Privacy is a valid reason, especially for companies/orgs dealing with sensitive data and even for private citizens.

But, the reality is that open-source models are released by commercial enterprises, and they have a strong incentive to not undermine their own commercial efforts. As a result, any open-source AI model will lag behind the state of the art, and that's not likely to ever change. As it is, we are quite lucky that the field is so competitive that they feel that releasing models in this way is needed to garner market share.

So don't try to match the latest Claude/ChatGPT/Grok etc., you're not going to get there. Instead, ask yourself what you really need. For high-end comsumer hardware, look to Gemma 4 (specifically the 31B and 26B-A4B), which, imho, are at the time of writing the best model that can be run locally. They will do most of what SotA models can do and run reasonably fast.

[-]

WishfulAgenda@reddit

Here’s my thoughts. You will never match a frontier model no matter how many $$$$$$ you spend. Yes it’s 100% worth doing.

Reasoning you can’t match them - frontier models have billions of dollars of infrastructure and thousands of the best mathematicians and engineers working on making the systems as capable as possible. Can’t really compete with that. That said diminishing returns like in most places and now you can get close for a decent amount and a little close for a reasonable amount.

Reasoning why you should - I’ve learnt so much setting this up for myself. The learning extends past ai and into containers, different os, configuration and integration. I can now talk effectively to how the frontier models work (kinda) and can to some degree see through the sales nonsense and bullshit that spouted every single day. I can also now advise clients on what might work for them as well as accelerating my own personal projects.

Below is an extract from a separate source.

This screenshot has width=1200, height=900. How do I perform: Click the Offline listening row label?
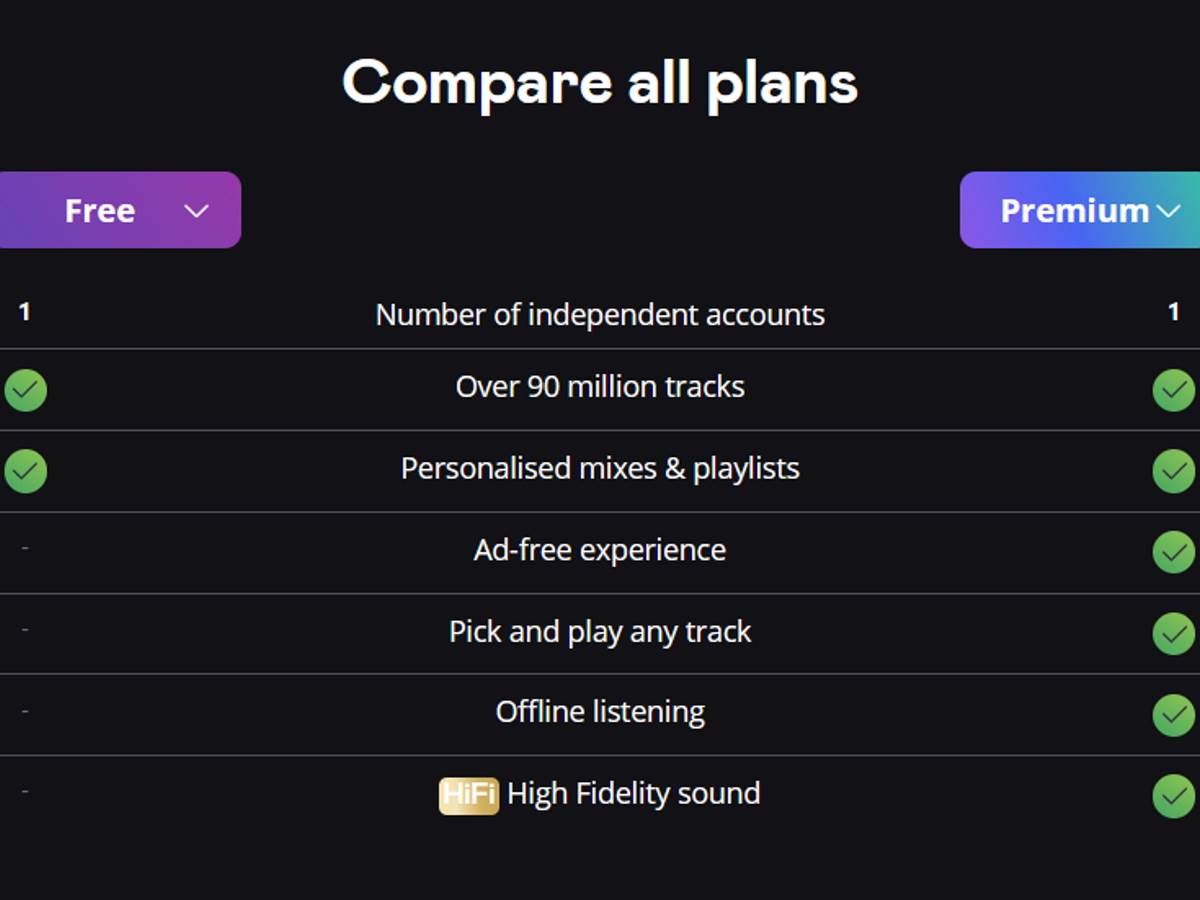click(x=600, y=712)
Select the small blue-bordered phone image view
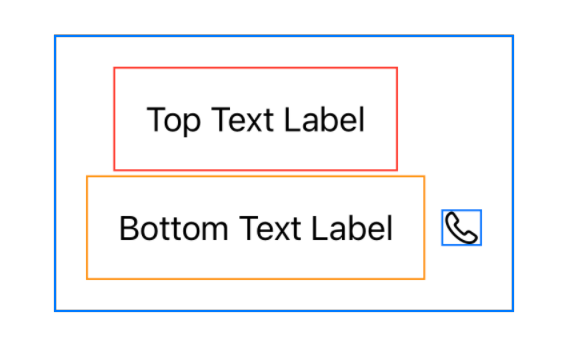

Further thought. I’ve been ramping up on this now for 6 months and to be fair my rig is pretty much stable. Has off days but generally runs pretty well now.

[-]

pentalobe@reddit

What’s your setup?

[-]

Ready-Hour2290@reddit

I would say yes, but that depends on you, what you use it for, it’s efficient? Cost wise?

[-]

Long_War8748@reddit

Worth it for what?

For the experience? For a business proposition? For Fun?

What do you actually use it for?

[-]

Cergorach@reddit

As always: It depends.

It's never cheaper to run locally.

It's only 'worth it' when you're required to run it locally with data that you can't run in the 'cloud' legally or contractually. Not because your gut says so, but because you have to.

That's not to say that it's not interesting to run things locally. You can learn a lot! But that's a whole different cost evaluation, and doesn't require huge models or huge hardware investments.

Your lives are not interesting, they are not important, when you're not dumping them into a LLM, you're dumping them through other means into the ether. Too many 'privacy conscious' people that are very activistic, tend to conveniently forget all the things they themselves tend to expose their privacy every day...

I run a Mac Mini M4 pro (64GB) locally, it can run up to 70b models (quantized), the results were never as good as the models available you can use on the Internet free, that's not even considering the high end paid models which are far, far better for their specific use cases. The newer Gemma 4 models do look good, but still not as good as some of the free/paid competition.

Running (free) cloud models for hobby projects is often good enough for me, no real personal data there. For clients I run what they've approved, quite often nothing, or on their hardware/subscriptions. The only occasion I've really used the local AI in the last year and a half was for an example CV rewrite once, which I personally rewrote again. Everything else I do locally is just testing open source LLMs that fit in the 64GB of unified memory I have.

I also find that often when I need LLMs is when I'm working an edge case, and then even the MS solutions don't give the correct answers for their own solutions... I generally don't write code.

[-]

gingerbeer987654321@reddit

Rent some dedicated gpus fo a few bucks and hour a try it for a week or so. If you really get use out of it then buy your own, eyes wide open.

Single use machine for home LLM is a hobby, not a good investment decisio

[-]

ikillas@reddit

All you need is max 12-16gb gpu to run local models. If you need more than this, it’s better to go with those big companies.

[-]

tgromy@reddit

btw which model is best for coding TODAY? Sorry for lame question, I am out of the loop

[-]

Prudent-Ad4509@reddit

Note that you will soon want to have 12x3090, and then up to 24x3090 (or whatever you are able to power). However, 5x3090 will allow you to run a pretty decent model already.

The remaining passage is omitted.